## Data records
::::::::::

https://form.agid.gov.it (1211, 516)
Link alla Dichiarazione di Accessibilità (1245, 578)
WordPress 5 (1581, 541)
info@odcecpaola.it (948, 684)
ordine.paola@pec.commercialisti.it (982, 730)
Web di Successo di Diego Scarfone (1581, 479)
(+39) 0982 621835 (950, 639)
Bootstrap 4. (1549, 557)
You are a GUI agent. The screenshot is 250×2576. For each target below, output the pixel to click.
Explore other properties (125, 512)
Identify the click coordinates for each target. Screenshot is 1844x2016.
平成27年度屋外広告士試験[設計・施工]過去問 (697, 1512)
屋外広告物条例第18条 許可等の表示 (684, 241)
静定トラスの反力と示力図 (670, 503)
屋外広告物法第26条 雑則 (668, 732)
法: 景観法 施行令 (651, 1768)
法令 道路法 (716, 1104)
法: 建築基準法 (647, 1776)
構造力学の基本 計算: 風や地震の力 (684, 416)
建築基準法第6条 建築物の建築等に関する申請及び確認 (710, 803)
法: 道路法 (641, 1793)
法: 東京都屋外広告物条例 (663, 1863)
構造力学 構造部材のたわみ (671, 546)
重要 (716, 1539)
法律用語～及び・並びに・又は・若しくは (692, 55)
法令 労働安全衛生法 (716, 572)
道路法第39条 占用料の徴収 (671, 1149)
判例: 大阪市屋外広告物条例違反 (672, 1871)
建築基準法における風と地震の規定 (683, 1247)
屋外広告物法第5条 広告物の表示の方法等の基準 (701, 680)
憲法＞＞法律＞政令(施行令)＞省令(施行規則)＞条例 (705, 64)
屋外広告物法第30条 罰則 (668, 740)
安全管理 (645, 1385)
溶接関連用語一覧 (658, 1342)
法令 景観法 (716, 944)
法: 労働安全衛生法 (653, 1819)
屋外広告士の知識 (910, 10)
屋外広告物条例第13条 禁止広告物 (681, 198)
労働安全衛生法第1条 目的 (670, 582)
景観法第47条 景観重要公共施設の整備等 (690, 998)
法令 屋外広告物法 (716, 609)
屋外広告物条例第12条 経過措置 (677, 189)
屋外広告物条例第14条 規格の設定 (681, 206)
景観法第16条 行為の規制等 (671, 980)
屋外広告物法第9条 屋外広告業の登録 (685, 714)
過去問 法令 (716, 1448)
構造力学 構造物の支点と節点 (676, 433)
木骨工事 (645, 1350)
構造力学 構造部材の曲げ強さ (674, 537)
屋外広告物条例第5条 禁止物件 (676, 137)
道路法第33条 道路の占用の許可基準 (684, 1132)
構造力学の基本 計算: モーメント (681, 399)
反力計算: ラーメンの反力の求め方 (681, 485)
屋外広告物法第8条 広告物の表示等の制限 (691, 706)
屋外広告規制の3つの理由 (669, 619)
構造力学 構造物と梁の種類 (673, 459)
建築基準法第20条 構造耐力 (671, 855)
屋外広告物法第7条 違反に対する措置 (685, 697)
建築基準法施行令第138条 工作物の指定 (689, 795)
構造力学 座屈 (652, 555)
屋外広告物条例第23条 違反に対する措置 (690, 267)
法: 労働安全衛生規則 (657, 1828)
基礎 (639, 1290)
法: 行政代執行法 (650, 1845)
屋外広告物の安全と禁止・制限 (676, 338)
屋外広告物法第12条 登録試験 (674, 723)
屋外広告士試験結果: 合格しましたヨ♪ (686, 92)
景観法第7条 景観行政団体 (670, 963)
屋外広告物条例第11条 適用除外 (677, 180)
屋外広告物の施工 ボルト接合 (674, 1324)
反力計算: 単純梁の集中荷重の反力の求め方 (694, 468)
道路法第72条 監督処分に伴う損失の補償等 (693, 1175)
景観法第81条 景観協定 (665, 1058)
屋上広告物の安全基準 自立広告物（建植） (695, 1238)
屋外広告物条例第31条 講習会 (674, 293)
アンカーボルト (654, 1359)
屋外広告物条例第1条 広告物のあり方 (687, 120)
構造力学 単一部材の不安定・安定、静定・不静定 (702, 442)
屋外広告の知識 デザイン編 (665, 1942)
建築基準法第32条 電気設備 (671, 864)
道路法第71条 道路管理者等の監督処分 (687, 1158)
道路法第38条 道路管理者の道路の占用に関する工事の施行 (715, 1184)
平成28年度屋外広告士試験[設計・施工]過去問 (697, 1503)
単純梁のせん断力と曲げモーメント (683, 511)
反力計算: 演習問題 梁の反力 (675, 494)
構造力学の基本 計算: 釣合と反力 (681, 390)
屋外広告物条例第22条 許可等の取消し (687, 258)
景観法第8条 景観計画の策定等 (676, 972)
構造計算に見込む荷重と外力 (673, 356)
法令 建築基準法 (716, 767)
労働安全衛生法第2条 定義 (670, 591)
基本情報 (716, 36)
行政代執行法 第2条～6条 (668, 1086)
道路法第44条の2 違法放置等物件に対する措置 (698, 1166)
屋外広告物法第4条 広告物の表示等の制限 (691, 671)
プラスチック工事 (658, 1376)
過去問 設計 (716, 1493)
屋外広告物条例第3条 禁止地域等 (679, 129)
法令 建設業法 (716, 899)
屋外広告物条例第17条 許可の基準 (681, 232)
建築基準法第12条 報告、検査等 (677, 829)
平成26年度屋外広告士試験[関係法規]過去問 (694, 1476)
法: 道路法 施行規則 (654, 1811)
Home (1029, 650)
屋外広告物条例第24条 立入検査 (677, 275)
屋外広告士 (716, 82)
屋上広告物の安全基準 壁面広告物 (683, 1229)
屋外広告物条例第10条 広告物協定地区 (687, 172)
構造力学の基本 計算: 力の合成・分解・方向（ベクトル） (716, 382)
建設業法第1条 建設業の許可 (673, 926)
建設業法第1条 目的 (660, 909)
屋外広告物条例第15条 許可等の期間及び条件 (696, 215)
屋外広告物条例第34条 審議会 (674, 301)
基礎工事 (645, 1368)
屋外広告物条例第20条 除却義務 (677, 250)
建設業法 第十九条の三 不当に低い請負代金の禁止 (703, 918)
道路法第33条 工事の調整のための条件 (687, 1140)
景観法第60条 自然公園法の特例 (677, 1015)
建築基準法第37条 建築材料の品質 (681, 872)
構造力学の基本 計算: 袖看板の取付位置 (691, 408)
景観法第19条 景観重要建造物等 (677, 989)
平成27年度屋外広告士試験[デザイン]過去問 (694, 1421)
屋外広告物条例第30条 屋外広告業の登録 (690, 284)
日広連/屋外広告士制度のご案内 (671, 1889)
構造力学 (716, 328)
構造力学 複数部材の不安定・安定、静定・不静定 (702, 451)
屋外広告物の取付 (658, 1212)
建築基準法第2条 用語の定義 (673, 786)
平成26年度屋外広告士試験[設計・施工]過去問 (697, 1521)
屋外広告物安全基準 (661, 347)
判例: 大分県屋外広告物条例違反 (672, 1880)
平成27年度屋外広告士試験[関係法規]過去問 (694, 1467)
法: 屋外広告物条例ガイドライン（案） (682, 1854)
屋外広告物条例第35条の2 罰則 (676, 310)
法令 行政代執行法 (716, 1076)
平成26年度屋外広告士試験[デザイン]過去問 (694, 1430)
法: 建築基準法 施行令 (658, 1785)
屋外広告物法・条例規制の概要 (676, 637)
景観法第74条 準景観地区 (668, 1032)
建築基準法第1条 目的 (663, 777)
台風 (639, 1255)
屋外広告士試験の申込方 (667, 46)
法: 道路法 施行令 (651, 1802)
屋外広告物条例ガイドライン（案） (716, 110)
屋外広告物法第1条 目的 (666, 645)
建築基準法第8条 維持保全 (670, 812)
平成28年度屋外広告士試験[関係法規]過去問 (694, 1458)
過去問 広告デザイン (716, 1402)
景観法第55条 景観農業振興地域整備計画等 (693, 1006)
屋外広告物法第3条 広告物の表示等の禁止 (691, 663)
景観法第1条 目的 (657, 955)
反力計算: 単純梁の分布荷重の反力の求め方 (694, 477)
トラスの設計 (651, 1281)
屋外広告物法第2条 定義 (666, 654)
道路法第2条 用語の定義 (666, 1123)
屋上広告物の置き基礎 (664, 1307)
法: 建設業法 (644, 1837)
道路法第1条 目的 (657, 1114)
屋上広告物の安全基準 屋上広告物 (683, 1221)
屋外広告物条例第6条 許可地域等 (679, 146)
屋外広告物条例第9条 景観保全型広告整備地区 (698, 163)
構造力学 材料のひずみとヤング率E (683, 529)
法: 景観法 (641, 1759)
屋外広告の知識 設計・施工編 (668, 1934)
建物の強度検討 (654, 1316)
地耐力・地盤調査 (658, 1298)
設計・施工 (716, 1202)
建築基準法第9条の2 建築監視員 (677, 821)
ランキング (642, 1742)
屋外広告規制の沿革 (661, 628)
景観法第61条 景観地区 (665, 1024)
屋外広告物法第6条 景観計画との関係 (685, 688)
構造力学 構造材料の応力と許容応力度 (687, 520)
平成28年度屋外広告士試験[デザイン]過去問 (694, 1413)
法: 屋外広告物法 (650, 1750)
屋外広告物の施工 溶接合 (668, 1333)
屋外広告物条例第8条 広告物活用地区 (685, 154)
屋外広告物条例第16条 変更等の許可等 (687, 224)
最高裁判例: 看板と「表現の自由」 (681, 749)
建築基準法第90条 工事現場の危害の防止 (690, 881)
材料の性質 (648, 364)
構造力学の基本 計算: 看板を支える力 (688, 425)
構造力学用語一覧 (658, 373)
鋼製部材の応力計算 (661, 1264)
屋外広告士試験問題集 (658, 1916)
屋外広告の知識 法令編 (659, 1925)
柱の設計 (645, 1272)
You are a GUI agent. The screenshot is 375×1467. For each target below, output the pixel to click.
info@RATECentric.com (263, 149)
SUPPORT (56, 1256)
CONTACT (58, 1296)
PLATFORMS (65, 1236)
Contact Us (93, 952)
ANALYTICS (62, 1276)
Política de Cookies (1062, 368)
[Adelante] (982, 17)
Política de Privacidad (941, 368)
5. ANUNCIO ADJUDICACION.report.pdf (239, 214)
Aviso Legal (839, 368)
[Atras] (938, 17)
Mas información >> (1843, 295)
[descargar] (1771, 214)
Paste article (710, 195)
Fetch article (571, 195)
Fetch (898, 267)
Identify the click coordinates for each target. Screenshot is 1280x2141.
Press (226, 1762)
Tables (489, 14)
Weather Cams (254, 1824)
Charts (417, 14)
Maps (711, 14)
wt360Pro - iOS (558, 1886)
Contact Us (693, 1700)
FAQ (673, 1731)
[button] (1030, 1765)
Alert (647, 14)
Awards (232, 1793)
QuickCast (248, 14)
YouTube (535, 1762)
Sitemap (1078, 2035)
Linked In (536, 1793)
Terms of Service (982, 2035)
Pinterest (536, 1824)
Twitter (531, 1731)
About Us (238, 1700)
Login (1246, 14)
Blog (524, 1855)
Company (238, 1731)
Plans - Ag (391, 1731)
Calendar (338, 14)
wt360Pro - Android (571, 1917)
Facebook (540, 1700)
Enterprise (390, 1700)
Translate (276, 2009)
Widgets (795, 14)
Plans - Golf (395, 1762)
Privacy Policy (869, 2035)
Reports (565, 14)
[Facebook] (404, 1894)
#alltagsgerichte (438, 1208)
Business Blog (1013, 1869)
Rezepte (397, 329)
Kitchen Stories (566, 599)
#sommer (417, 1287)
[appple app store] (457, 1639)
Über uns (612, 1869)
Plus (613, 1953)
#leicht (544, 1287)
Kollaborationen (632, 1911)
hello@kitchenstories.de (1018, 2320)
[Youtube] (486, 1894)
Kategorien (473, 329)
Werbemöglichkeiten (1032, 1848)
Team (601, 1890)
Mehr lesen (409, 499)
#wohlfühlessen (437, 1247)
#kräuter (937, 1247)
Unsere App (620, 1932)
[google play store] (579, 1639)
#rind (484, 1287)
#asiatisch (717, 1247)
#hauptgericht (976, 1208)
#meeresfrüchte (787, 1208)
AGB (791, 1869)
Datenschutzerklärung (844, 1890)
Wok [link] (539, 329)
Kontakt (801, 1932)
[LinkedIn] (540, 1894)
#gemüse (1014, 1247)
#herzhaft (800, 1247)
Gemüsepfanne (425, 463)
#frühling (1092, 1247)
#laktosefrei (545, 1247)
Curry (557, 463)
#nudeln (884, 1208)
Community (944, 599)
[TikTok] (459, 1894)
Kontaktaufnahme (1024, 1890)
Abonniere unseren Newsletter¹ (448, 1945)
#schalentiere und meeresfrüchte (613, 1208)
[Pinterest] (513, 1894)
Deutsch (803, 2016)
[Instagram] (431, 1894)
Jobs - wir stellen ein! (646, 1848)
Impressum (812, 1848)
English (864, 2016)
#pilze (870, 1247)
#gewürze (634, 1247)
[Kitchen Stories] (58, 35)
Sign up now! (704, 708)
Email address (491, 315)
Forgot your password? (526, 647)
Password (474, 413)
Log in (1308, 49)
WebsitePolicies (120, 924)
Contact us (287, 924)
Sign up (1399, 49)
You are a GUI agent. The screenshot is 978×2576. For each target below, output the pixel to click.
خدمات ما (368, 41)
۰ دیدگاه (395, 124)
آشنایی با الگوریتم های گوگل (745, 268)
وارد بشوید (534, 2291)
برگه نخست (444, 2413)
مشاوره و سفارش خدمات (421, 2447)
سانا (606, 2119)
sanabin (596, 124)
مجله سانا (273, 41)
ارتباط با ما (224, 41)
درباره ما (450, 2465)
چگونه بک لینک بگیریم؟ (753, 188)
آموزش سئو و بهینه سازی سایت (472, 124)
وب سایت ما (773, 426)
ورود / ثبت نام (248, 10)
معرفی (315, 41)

::::::::::

## Task to carry out
Restate exactly the records above from their first line through the line that holds "構造力学 構造部材の曲げ強さ (674, 537)", please, including both and leaving out all others.

## Answer space
https://form.agid.gov.it (1211, 516)
Link alla Dichiarazione di Accessibilità (1245, 578)
WordPress 5 (1581, 541)
info@odcecpaola.it (948, 684)
ordine.paola@pec.commercialisti.it (982, 730)
Web di Successo di Diego Scarfone (1581, 479)
(+39) 0982 621835 (950, 639)
Bootstrap 4. (1549, 557)
You are a GUI agent. The screenshot is 250×2576. For each target below, output the pixel to click.
Explore other properties (125, 512)
Identify the click coordinates for each target. Screenshot is 1844x2016.
平成27年度屋外広告士試験[設計・施工]過去問 (697, 1512)
屋外広告物条例第18条 許可等の表示 (684, 241)
静定トラスの反力と示力図 (670, 503)
屋外広告物法第26条 雑則 (668, 732)
法: 景観法 施行令 (651, 1768)
法令 道路法 (716, 1104)
法: 建築基準法 (647, 1776)
構造力学の基本 計算: 風や地震の力 (684, 416)
建築基準法第6条 建築物の建築等に関する申請及び確認 (710, 803)
法: 道路法 (641, 1793)
法: 東京都屋外広告物条例 (663, 1863)
構造力学 構造部材のたわみ (671, 546)
重要 (716, 1539)
法律用語～及び・並びに・又は・若しくは (692, 55)
法令 労働安全衛生法 (716, 572)
道路法第39条 占用料の徴収 (671, 1149)
判例: 大阪市屋外広告物条例違反 (672, 1871)
建築基準法における風と地震の規定 (683, 1247)
屋外広告物法第5条 広告物の表示の方法等の基準 (701, 680)
憲法＞＞法律＞政令(施行令)＞省令(施行規則)＞条例 (705, 64)
屋外広告物法第30条 罰則 (668, 740)
安全管理 (645, 1385)
溶接関連用語一覧 (658, 1342)
法令 景観法 (716, 944)
法: 労働安全衛生法 (653, 1819)
屋外広告士の知識 (910, 10)
屋外広告物条例第13条 禁止広告物 (681, 198)
労働安全衛生法第1条 目的 (670, 582)
景観法第47条 景観重要公共施設の整備等 (690, 998)
法令 屋外広告物法 (716, 609)
屋外広告物条例第12条 経過措置 (677, 189)
屋外広告物条例第14条 規格の設定 (681, 206)
景観法第16条 行為の規制等 (671, 980)
屋外広告物法第9条 屋外広告業の登録 (685, 714)
過去問 法令 (716, 1448)
構造力学 構造物の支点と節点 (676, 433)
木骨工事 (645, 1350)
構造力学 構造部材の曲げ強さ (674, 537)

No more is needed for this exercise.